Akal manusia sangat terbatas. Ia hanya bisa menjangkau sesuatu sesuai dengan pengetahuan yang diperolehnya melalui proses belajar (mendengar, melihat dan berpikir). Sehingga, untuk menjangkau eksistensi Dzat Yang Maha ini akan sangat sulit kecuali pihak Yang Maha tersebut yang memperkenalkan eksistensi diri-Nya.

Berdasarkan surah al-Baqarah [2]: 117, Allah berfirman: “Allah Pencipta langit dan bumi, dan bila Dia berkehendak (untuk menciptakan) sesuatu, maka (cukuplah) Dia hanya mengatakan kepadanya: “Jadilah”. Lalu jadilah ia.”

Alhamdulillah, segala puji kita panjatkan hanya bagi Allah, Rabb semesta alam. Tidak ada satupun Dzat Yang Mutlaq seperti-Nya. Allah juga The Unique and The Distinct One, satu-satunya Dzat Yang Maha Unik karena tidak akan pernah ditemukan sekecil apapun persamaan antara Allah dengan selain-Nya (makhluk), sekecil apapun persamaan itu. Agar bisa menjadi ada, Allah tidak membutuhkan pihak lain yang mengadakan (mencipta-Nya). Dan setelah ada, tidak akan pernah ada pihak lain yang bisa menyerupai apalagi meniadakan-Nya.

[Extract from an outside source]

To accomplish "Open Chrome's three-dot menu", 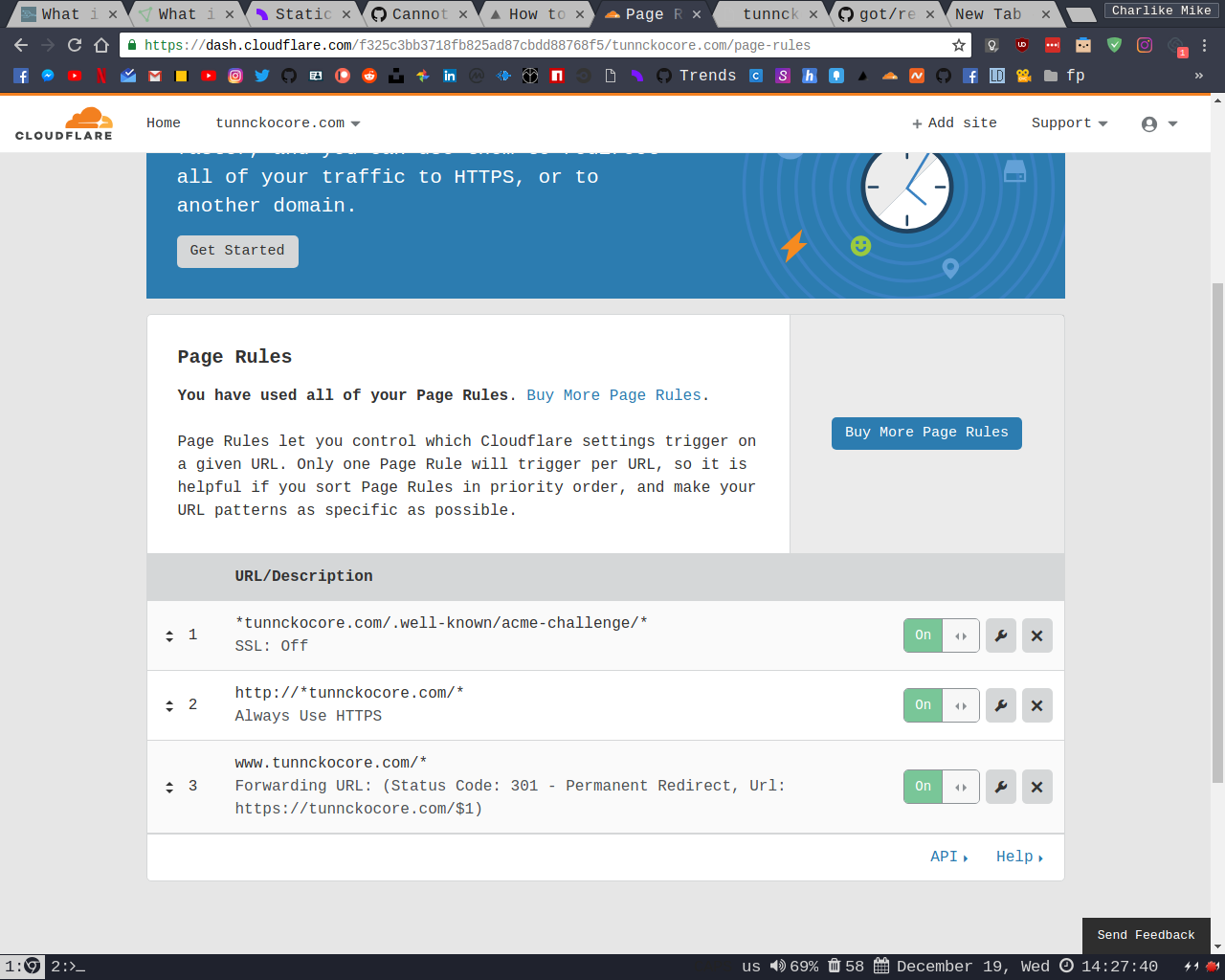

Sebaliknya, Allah adalah The Only One Creator, satu-satunya Dzat yang menyebabkan setiap yang tidak ada menjadi ada, juga meniadakan semua yang ada menjadi tidak ada. Dan Allah berkuasa membuat yang ada dengan bentuk dan detail yang persis sama sekali (identik), atau belum pernah ada contohnya sama sekali.

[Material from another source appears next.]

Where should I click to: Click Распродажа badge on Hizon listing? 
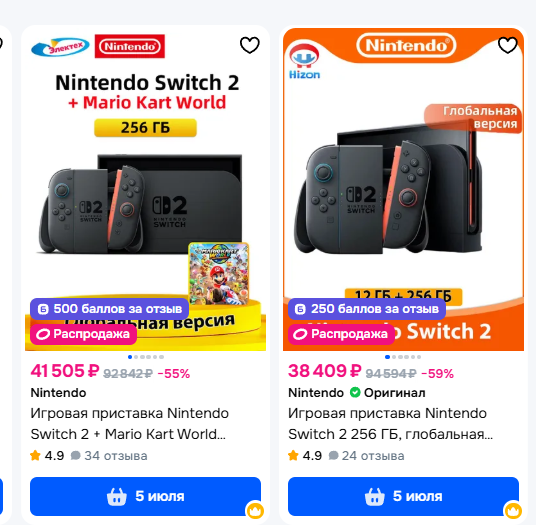coord(341,334)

Subhanallah, terjawab sudah semua teka-teki ini. Bahwa di balik semua fenomena yang ada, adalah karena kehendak dan kekuasaan Allah Azza wa Jalla. Pantaslah bila dalam surat pembuka al-Qur’an, tepatnya di ayat ke-2 Allah berfirman, “Segala puji hanya bagi Allah, Rabb semesta alam.” Ayat ini mengandung arti bahwa kita akan banyak sekali menemukan Kekuasaan dan Kemahaan Allah yang terbentang di alam semesta (termasuk di dalam diri kita) yang bisa menjadi bukti (hujjah) atas eksistensi (keberadaan)-Nya.

Kalau kita telusuri lebih jauh dan mendalam, kita akan dibuat terkagum-kagum dengan Kemahaan Allah yang terbentang di balik semua ciptaan-Nya. Tidak perlu merasa heran bila seorang hujjatul Islam bernama imam Al-Ghazali pernah mengatakan, “man arofa nafsahu faqad arofa Rabbahu – Barang siapa yang telah mengenal dirinya maka ia akan mengenal Rabb-Nya.” (daaruttauhiid)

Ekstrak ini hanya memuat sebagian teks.